New Delhi: The second day of the co-located event, Shopping Centres Next (SCN) and India D2C Summit 2024, held at Hotel Pullman, Aerocity New Delhi, continued with powerful momentum, delivering deeper insights, dynamic discussions, and forging strategic partnerships aimed at reshaping the future of retail in India.

Highlighting the Malls of Tomorrow: Presentations by Upcoming Shopping Centres

The day commenced with a series of compelling presentations by developers of upcoming shopping centres, focusing on next-generation projects designed to meet the evolving expectations of modern consumers. These new developments are poised to redefine the shopping experience with innovative features, cutting-edge design, and a strong emphasis on sustainability. The showcase offered a glimpse into the future of retail destinations, underscoring the importance of creating adaptable spaces that align with shifting consumer behaviours.

Creating New Age Destinations Anchored by Experiences

The panel discussion ‘New Age Destinations Anchored by Experiences’, was the highlight of the day and focused on what makes a shopping destination truly unforgettable. Panellists explored the key components of delivering exceptional visitor experiences, from innovative design elements and seamless service to advanced technologies like virtual tryouts and AI-powered personalization.
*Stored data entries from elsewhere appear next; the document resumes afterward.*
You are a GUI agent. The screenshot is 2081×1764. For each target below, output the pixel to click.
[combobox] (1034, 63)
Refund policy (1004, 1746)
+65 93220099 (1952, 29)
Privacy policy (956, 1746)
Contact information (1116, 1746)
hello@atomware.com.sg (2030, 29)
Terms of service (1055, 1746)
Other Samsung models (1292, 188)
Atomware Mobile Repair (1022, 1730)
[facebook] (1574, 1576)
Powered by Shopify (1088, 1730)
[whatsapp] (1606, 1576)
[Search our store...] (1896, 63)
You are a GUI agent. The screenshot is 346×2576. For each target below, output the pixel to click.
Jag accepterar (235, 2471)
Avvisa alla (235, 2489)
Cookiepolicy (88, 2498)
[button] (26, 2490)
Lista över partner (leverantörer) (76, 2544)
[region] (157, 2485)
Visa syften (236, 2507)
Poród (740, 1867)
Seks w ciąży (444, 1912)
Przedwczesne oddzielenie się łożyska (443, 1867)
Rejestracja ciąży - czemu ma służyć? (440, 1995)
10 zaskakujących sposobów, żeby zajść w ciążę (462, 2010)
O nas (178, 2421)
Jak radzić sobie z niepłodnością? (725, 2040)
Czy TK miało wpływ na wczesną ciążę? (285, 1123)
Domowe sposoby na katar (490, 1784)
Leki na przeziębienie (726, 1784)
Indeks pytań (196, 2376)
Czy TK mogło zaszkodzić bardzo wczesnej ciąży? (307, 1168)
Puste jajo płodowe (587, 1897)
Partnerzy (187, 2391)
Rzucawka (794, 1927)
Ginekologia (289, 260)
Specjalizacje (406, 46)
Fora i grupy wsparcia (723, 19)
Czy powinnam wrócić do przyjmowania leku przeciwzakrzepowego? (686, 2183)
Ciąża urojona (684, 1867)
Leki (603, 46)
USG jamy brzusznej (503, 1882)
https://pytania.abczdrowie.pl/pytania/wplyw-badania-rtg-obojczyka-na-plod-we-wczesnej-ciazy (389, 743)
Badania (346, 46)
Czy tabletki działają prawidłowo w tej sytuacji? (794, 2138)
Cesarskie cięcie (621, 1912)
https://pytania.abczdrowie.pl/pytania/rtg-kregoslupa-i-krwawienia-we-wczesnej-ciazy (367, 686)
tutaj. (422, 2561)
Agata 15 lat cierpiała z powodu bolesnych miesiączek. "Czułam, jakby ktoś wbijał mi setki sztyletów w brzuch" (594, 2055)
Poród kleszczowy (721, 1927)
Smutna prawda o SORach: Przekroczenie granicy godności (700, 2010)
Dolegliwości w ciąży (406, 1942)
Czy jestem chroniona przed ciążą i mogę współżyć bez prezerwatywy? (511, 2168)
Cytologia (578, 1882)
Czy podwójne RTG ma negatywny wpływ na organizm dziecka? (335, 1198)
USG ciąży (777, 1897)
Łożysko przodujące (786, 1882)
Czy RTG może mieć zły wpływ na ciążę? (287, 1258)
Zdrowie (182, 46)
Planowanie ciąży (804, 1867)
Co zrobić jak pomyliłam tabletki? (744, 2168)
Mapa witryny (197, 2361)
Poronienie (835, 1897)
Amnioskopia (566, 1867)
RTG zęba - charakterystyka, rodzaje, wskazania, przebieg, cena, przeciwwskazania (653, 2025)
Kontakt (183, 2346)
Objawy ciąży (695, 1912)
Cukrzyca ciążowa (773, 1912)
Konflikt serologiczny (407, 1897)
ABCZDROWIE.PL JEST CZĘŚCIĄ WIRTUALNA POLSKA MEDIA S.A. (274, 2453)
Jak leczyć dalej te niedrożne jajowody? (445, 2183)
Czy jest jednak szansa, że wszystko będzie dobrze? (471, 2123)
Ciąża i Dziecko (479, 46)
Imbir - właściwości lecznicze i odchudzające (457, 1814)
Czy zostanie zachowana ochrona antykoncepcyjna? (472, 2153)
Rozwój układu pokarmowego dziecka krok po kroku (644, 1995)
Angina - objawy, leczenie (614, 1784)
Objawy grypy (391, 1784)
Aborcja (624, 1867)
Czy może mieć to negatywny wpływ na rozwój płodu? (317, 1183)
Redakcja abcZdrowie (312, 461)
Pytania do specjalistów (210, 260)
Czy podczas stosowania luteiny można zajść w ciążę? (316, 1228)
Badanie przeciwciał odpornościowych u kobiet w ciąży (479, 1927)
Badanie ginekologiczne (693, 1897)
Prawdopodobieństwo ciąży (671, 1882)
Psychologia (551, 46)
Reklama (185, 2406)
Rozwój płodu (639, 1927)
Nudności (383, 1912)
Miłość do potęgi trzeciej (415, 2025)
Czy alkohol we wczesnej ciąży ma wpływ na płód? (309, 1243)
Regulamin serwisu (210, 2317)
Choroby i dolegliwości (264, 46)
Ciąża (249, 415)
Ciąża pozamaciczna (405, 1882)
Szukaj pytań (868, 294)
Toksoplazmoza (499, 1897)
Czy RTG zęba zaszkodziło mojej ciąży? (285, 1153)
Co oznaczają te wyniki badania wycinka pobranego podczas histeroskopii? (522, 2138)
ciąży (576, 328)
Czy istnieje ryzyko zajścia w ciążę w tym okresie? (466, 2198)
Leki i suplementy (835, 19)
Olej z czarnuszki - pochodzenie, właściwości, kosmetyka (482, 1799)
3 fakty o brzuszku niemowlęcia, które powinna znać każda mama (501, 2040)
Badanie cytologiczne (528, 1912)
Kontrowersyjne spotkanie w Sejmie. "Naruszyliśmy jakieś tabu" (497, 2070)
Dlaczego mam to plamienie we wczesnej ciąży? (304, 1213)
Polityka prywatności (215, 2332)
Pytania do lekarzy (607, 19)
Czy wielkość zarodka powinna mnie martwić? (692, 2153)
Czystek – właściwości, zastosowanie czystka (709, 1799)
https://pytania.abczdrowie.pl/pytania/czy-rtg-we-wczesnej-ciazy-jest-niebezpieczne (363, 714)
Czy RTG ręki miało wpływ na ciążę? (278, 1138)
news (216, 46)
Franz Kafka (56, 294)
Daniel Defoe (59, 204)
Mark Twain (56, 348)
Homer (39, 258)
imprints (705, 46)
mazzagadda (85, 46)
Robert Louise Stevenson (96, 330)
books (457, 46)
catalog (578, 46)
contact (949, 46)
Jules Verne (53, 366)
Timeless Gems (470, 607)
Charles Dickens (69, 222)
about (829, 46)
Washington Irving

Key points covered included:

Defining Unforgettable Experiences: Understanding the evolving customer expectations and how to exceed them with unique and memorable touchpoints.

Monetizing Experiences: Strategies for converting exceptional visitor experiences into tangible business returns, enhancing revenue streams for both retailers and mall operators.

New Success Formulas for Malls: Insights into creating a balanced tenant mix, leveraging events, and utilizing technology to enhance visitor engagement and drive footfall.

Experiential retail: How technology can help create experiences that drive business in stores as well as in shopping centres.

“In experiential retail, many brands agree on the importance of integrating virtual try-ons and AI-driven in-store experiences. These innovations streamline the shopping process, enhance customer engagement, and speed up transactions, making the entire journey faster and more seamless,” said Pushpa Bector, Sr. Executive Director & Business Head, DLF Retail.

Tech-driven experiences: Discussion on how various players are using technology to enhance different aspect of shopper journeys.

“Malls today must deliver exceptional experiences, starting from the basics like technology-enabled parking. The new generation of malls now integrates advanced features such as efficient air quality systems, spacious atriums, well-designed washrooms, wider corridors, and optimal lighting — all of which elevate the visitor experience. Consumers now expect these amenities as standard,” said Harsh Bansal, Director, Vegas Mall & Unity Group.

Online-like personalisation: Insights on how those operating in the physical realm can offer sharper digital-businesses-like personalisation. “In the digital space, such as D2C and e-commerce, we can easily identify a customer as soon as they visit our website or app, leveraging data to understand their preferences. Today, when customers walk into our brand stores and scan a QR code, we instantly recognize them if they are returning customers,” shared Vineet Gautam, CEO, Bestseller India revealing how the fashion retailer is able to offer personalized recommendations, showcase relevant stock, and deliver tailored promotions, meeting the demand for a differentiated shopping experience

Tips for Seamless Omnichannel-Enhanced CX

Subsequently, during the day, retail industry experts gathered for a thought-provoking session on the impact of omnichannel unified retail on the consumer.  The evolution of customer journeys and expectations has brought omnichannel retail strategies to the forefront, highlighting the importance of seamless integration across various sales channels to enhance customer experience (CX).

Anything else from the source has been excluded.